##### Fragmento del texto
Este fin de semana viví a todo color el dicho “Después de la tormenta viene la calma”, porque es una realidad que a veces, como papás, perdemos la paciencia y explotamos a lo que parece ser la menor provocación, pero que en realidad es un cúmulo de estrés, de cansancio y de desesperación por tener momentos de paz y de relajación en la casa.
Todo empezó el sábado en la mañana, cuando recibí un mensaje de una buena amiga y ex compañera de trabajo, recordándome la cena de cumpleaños que celebraría esa noche; cómo la mayoría de las mamás que decidimos quedarnos en casa a cuidar a nuestros hijos, a veces pido a gritos una salida de diversión, que se resume a mi necesidad de tener contacto con otros adultos, y que no necesariamente las pláticas se centren en los cambios de pañales y en el día a día con los hijos.
Mi hermana aceptó quedarse con mi hijo, y yo anticipadamente hice todo un plan para que cuando llegara la noche, no hubiera pretexto o justificación de por medio para quedarnos en la casa. Mi hijo hizo su acostumbrada siesta por la mañana, mientras yo recogí la casa para no tener que trabajar por la tarde; cuando se despertó nos fuimos los tres a comer, después por un café, y regresamos a la casa a jugar, tratando por todos los medios de evitar la segunda siesta, para que cuando llegara la noche mi hijo cayera rendido y no se diera cuenta de que no estaba en su cama.
En toda la tarde no paré un instante, cuando mi hijo encontraba una distracción, yo preparaba la pañalera, sacaba la cuna viajera, agrupaba todo su equipo para dormir que incluye una cobija especial, una almohada especial y un oso especial, y pensaba en lo que me faltaba por si las dudas. Llegó el momento de arreglarme, mi esposo ya se veía cansado y un poco harto, y mi hijo seguía con toda la pila corriendo por toda la casa, persiguiendo al perro que ya estaba notablemente molesto.
##########
##### Datos proporcionados
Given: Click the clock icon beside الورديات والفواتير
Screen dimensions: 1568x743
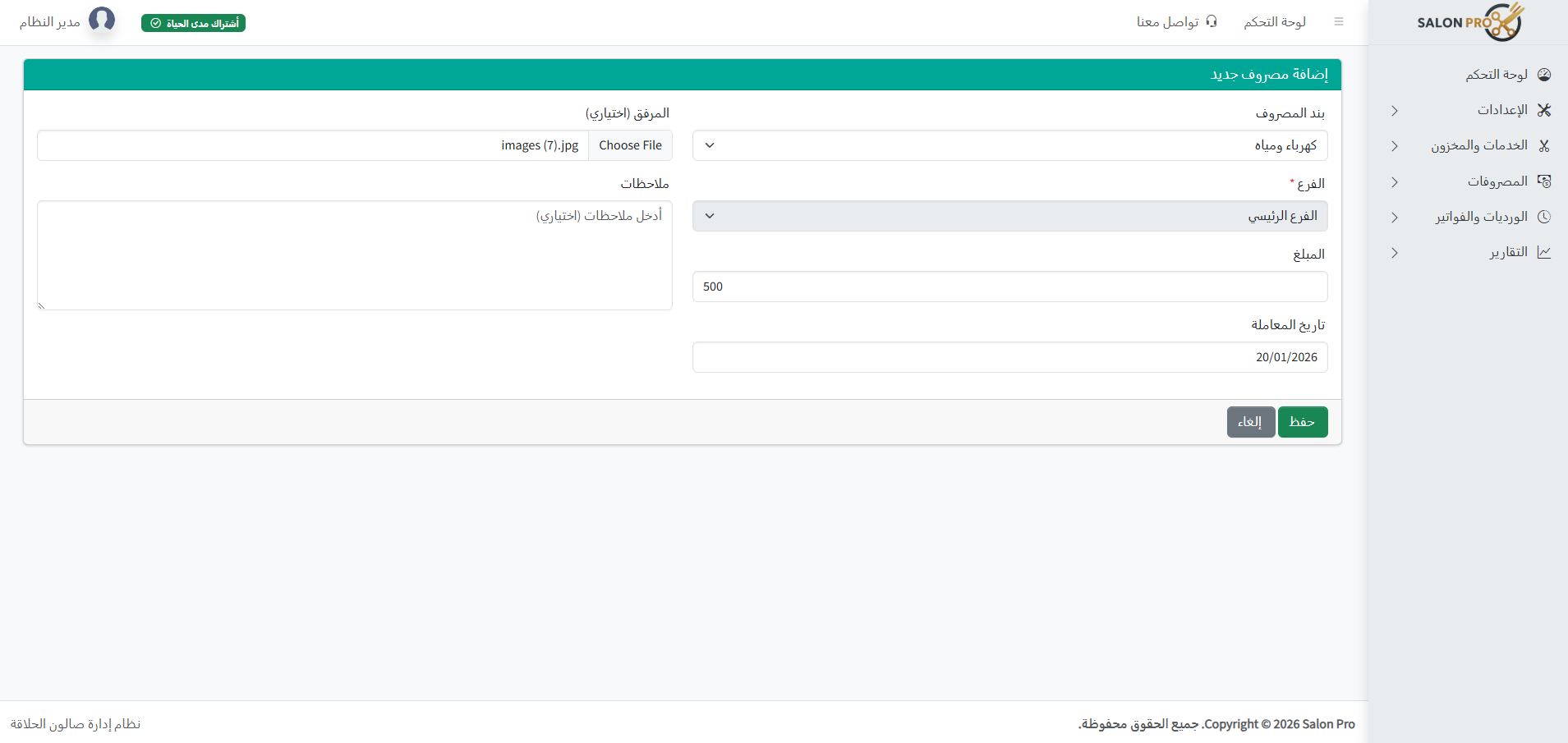Looking at the screenshot, I should pos(1544,216).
##########
Enunciado del problema
Copia textualmente el tramo del relato sobre la salida de una mamá que va desde "En toda la tarde" hasta "estaba notablemente molesto.". Los datos no intervienen en este ejercicio.

Resultado
En toda la tarde no paré un instante, cuando mi hijo encontraba una distracción, yo preparaba la pañalera, sacaba la cuna viajera, agrupaba todo su equipo para dormir que incluye una cobija especial, una almohada especial y un oso especial, y pensaba en lo que me faltaba por si las dudas. Llegó el momento de arreglarme, mi esposo ya se veía cansado y un poco harto, y mi hijo seguía con toda la pila corriendo por toda la casa, persiguiendo al perro que ya estaba notablemente molesto.